With only one Division I school within a three-hour drive of their Las Cruces campus, the Aggies have been nomads for much of their recent history, with four different conference affiliations since 1983 and with a fifth on the way. Beyond their semi-regular appearances on NCAA men’s basketball tournament brackets, they can fly under the radar in the broader world of college athletics.
This year, that has all changed – and in the worst, most ghastly way imaginable.
For the better part of the past seven months, the NMSU men’s basketball program has been a magnet for controversy, with each development creating more unsavory headlines than the last. Beginning with a brawl at a football game against archrival New Mexico on Oct. 15, the Aggies have been tied to a deadly shooting involving one of their players in Albuquerque, an investigation into lewd and potentially criminal behavior from a handful of their players toward a pair of teammates, a lawsuit stemming from that investigation, the firing of their first-year coach 24 games into his tenure and the cancelation of their season with at least a month left to play. Whenever it seems like things can’t get worse, they invariably do.

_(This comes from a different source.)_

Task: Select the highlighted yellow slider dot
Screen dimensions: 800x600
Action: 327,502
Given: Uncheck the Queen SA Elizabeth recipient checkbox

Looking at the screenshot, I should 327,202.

And, sadly, it’s not confined to the men’s basketball program, either, as the women’s basketball and football programs have also been the subject of unsettling allegations over the past year. Overseeing it all has been a group of administrators who have done little to inspire confidence in their ability or even desire to clean up an unmitigated mess.
For a program at its level, NMSU has a proud men’s basketball history. Prior to this past year, it had made the NCAA Tournament 10 times in the previous 16 years and in 2022, it even won a game, knocking off a Connecticut team that would coast to a national title 12 months later. Among its 26 all-time tournament appearances are five Sweet 16s and a Final Four appearance, in 1970. The Aggies’ women’s program made the tournament four times in a five-year stretch from 2015-19. Even their football program, a perennial doormat, competed in and won just its second bowl game since 1960 this past season, its first under coach Jerry Kill.
But what should be a time of celebratory time for NMSU has been anything but, as the school and its athletic department are becoming an embodiment of the distasteful and seedier side of college sports.